My teenage daughter smiled as she gently closed the door to her room in the middle of our conversation. This was not so we could have more privacy and deepen our father-daughter dialogue. I was on the other side of the door. This act was not done with malice or anger; she was simply finished with me.
For some unknown reason, at some point of weakness in my life, I actually chose to have kids. This isn’t saying I regret having them. I don’t. I love my kids more than I love myself, which frankly isn’t that difficult, especially on any day I pass a full-length mirror. I just don’t know what led to that decision.
Having kids feels great most of the time. There is a lot of satisfaction and pride in watching them grow up and not be a pervert or serial killer. But is that the reason to have them, for our own satisfaction? People don’t have kids for the love they feel for them, or at least they shouldn’t. That would be pretty selfish. Let’s see, I’m going to create a life to give me something to love and to provide me with pride and self esteem if I don’t fuck it up. Seriously? Get a dog, don’t have a kid.
Whatever the cause, I decided to have children and lately I’ve been struggling with how to accept this imperfect relationship. I was naive to think everything would be wonderful all the time. I’d love them, they’d love me, and we’d take care of one another because we were responsible for one another. It never occurred to me until recently that kids are absent of any responsibility in the child-parent relationship. They can decide how much to give or they can just stop the relationship, but parents can’t. We have to keep the little shitheads alive or we go to jail.

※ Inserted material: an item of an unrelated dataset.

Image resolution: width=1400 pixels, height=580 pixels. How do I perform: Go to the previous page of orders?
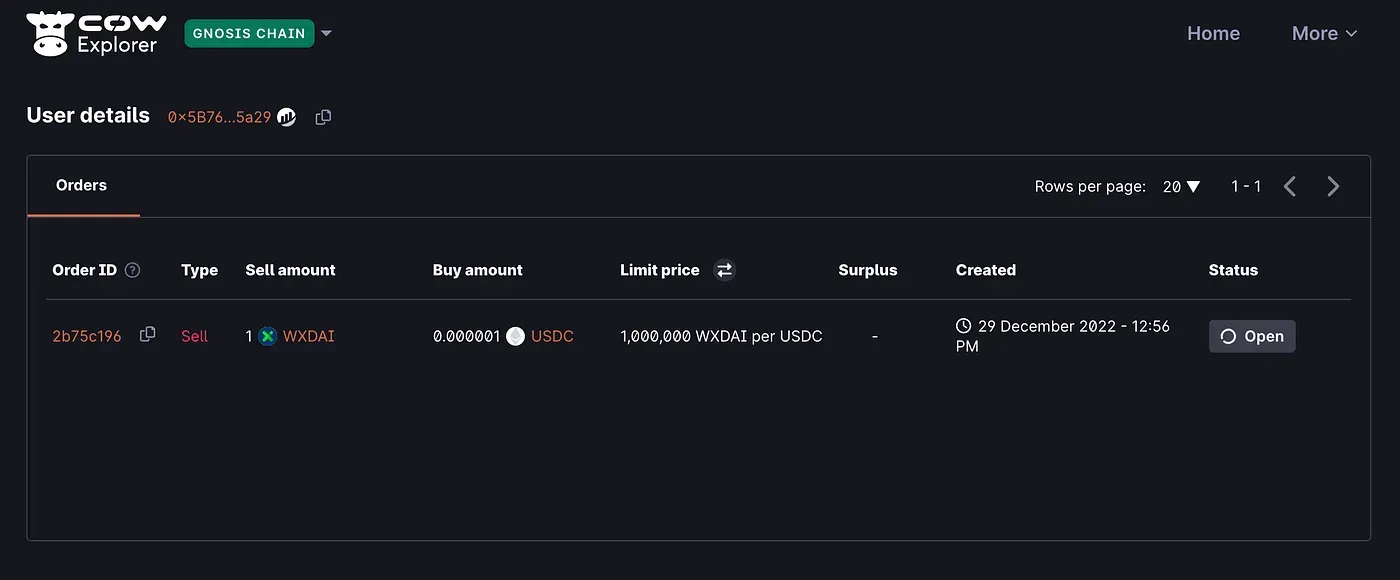click(x=1290, y=186)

We as parents lie to our kids and tell them they must love, respect and care for us, and we believe it, too. But we tell them these things for our own survival. We are going to need somebody to change our diapers and keep us from wandering into traffic when we get old and crazy. But the fact is they don’t have to give us the time of day. If they abandon us, or simply don’t like us, that’s on the parents because responsibility to a relationship comes with the choice to enter that relationship.

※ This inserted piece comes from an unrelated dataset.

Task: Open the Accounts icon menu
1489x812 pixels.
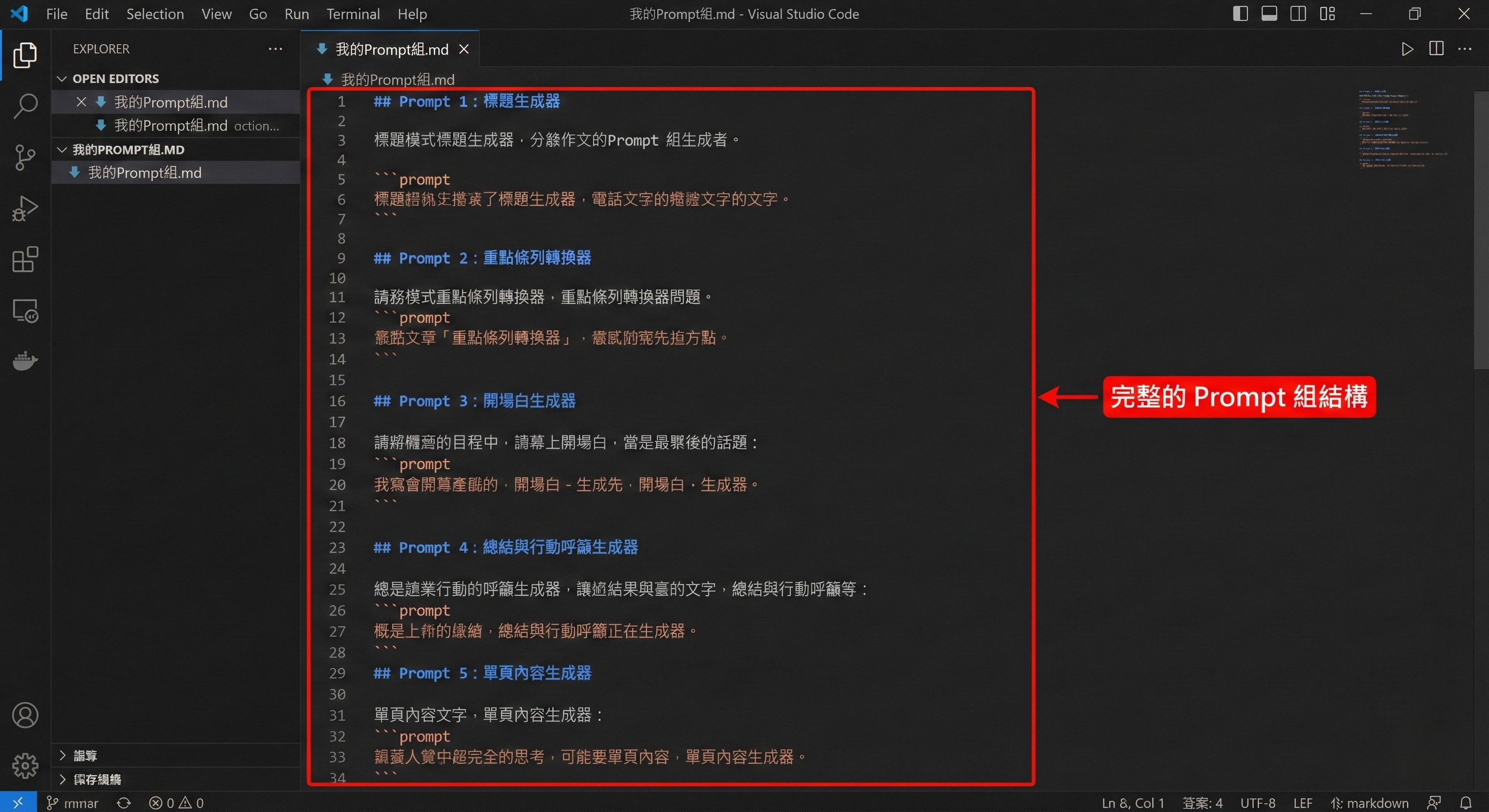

Parents don’t consult kids before bringing them into the world. Our parents didn’t ask us, “Hey, I’m about to commit you to exist for the next 70 or 80 years in a world you didn’t create and you’ll live under rules you have little chance of changing. You will have to work your ass off just to survive and work even harder to create a life worth living. And despite all your work, every now and then a tornado or flood, or maybe even an asteroid will fall out of the sky unannounced and will destroy everything you own. And if you actually survive the disasters, there will be people who will hate you or want to kill you because of the color of your skin, the God you worship, the decisions of your leaders, who you sleep with, or just because you’re in the way on the wrong day. Oh, and by the way, every relationship you have will devastate you at some point. So, can I sign you up?” We’d tell them to go fuck themselves.
No, we don’t ask our kids. We just throw them a party one day and yell, “Surprise, you now have to deal with all the shit that is life whether you like it or not.” And then we have the audacity to be pissed if they don’t show gratitude. How arrogant and self-absorbed is the parent who, when his kid doesn’t bow down and kiss his ass, yells, “Look at all I do for you and this is the thanks I get.”
I’m discovering anything positive I get from my kids is a gift. Our kids owe us exactly nothing, and we should expect nothing. When kids choose to be born, then we can make demands on their attitude toward us. Until then, if they close the door in your face, just be thankful they did it with a smile.